» **Passage**
Y’see, the same people who destroyed science fifteen hundred years or so ago are at it again. You can read about them here: http://www.nytimes.com/2005/08/21/national/21evolve.html?incamp=article_popular

That New York Times article details the efforts of something called “The Discovery Institute,” ground zero for the modern assault on science, learning and knowledge. It also unveils the rather shocking list of some of the organizations who make the institute’s very existence possible.

This time, however, instead of using the ham-fisted tactic of screaming “heresy,” the anti-human, anti- science crowd at the Discovery Institute has gotten a little more sophisticated. Now they call their hatred for scientific learning “intelligent design,” and attempt to pass it off as a legitimate scientific inquiry. Of course, “intelligent design,” by its very self-definition cannot be legitimate. It predicates itself on the existence of something that is neither qualifiable nor quantifiable, to-wit: a designer. “Intelligent Design” is a failure in its inception, but that doesn’t stop its proponents from shoving it at our wonderful, curious school children as some sort of received wisdom. It reminds me of the opening moments of “Mean Girls,” where a group of little boys is sitting in flannel shirts and overalls, one of whom proclaims “On the sixth day, Gawd created the Remington bolt-action rifle, so Adam could hunt the dinosaurs . . . and kill the homosexuals.”

» **Instructions**
• A. Translate this sentence from the essay on intelligent design into Spanish: "Of course, “intelligent design,” by its very self-definition cannot be legitimate."
• B. Transcribe the portion of the essay on intelligent design starting at "That New York" and ending at "very existence possible.".
• C. Extend the essay on intelligent design with the next stretch of writing, beginning right after its final sentence.

» **Record excerpts**

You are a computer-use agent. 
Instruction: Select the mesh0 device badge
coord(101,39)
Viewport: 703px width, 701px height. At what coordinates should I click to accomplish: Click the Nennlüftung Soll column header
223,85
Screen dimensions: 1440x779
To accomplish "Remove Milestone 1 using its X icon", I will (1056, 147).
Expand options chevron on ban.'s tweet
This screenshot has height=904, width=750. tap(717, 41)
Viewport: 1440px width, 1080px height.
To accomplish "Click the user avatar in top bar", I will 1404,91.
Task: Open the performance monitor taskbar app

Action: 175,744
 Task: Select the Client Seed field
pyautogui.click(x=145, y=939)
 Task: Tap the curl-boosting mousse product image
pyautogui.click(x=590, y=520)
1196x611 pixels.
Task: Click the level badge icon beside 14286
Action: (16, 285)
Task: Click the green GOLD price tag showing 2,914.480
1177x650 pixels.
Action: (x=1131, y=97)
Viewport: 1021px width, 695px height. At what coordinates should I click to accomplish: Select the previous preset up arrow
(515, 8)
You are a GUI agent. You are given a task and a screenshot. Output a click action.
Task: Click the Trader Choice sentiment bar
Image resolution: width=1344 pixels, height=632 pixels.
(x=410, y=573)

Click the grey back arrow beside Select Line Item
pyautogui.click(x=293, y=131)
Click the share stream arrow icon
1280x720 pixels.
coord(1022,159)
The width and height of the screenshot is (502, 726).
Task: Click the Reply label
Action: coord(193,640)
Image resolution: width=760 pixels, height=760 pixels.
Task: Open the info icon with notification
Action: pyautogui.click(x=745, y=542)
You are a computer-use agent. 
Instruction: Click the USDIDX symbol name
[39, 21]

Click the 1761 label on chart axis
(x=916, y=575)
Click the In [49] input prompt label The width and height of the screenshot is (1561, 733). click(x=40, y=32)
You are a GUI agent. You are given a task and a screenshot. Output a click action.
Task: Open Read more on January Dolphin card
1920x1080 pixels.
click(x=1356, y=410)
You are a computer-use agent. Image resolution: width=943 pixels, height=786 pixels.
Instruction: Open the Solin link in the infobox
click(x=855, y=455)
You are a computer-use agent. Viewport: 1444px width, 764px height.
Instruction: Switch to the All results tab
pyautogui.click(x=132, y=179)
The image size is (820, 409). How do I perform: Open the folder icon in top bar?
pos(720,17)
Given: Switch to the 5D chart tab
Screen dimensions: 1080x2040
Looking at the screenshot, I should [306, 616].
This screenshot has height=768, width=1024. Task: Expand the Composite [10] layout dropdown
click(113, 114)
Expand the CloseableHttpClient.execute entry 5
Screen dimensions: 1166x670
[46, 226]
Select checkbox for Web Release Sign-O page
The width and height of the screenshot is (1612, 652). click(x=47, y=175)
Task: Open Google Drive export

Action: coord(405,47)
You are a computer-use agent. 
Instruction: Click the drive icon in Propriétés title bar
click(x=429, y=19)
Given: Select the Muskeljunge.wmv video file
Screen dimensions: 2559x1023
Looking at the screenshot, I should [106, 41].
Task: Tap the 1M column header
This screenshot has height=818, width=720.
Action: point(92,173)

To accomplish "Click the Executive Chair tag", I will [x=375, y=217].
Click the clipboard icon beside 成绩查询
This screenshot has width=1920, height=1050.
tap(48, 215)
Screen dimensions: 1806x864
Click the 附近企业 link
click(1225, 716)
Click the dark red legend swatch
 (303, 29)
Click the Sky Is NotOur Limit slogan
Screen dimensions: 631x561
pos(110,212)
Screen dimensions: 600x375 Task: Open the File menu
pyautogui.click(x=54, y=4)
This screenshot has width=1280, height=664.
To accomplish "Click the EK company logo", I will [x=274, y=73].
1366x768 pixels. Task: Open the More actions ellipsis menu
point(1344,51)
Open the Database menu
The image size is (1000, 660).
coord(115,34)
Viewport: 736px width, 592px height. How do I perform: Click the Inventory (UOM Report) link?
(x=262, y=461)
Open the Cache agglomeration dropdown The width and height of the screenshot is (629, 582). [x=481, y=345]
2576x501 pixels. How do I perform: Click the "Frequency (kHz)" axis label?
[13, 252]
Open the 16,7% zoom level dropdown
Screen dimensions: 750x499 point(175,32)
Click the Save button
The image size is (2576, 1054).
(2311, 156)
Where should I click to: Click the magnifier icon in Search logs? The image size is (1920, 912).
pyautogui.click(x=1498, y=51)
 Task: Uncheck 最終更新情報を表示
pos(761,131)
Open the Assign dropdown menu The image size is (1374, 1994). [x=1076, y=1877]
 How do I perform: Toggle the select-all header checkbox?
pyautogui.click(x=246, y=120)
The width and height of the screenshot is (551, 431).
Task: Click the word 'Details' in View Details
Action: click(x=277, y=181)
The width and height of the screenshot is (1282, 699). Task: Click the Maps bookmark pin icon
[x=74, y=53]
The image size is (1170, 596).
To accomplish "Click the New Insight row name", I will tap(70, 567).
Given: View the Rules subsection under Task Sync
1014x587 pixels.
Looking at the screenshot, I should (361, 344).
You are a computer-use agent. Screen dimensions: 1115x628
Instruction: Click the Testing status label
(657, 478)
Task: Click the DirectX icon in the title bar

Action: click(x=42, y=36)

» **Answers to the problems**
• A. Por supuesto, el «diseño inteligente», por su propia autodefinición, no puede ser legítimo.

• B.
That New York Times article details the efforts of something called “The Discovery Institute,” ground zero for the modern assault on science, learning and knowledge. It also unveils the rather shocking list of some of the organizations who make the institute’s very existence possible.

• C.
You see, by teaching “intelligent design” to our children, we foster the hateful bigotry that says plagues kill millions of people, or other people kill millions of people because it’s “part of the design.” Why try to cure diseases? After all, it’s “part of the design!” Why bother shipping food to far-flung parts of the world? Famine, too, must surely be “part of the design.” Why treat people suffering from malaria? After all, mosquitoes are “part of the design!” Why bother with food safety laws? E coli 1-5-7-H-7 is “part of the design!” By teaching “intelligent design,” to our children, we tell them it’s OK to sit idly by, impotent spectators to a game whose goals are suffering and misery and grotesque, tortured death. “Intelligent design” is a syphilitic whore in a Chanel suit. “Intelligent design” says there’s no sense in trying to make things better. It’s “predestination” and “determinism” all prettied-up for an age that has already rejected them. It’s lipstick on a pig. (My apologies to the pig.)

“Intelligent Design,” with its fake scholarship, fake science and very real bigotry against learning is nothing short of the greatest threat facing the advancement of human understanding. Superstition is not science. Faith is not freedom of inquiry.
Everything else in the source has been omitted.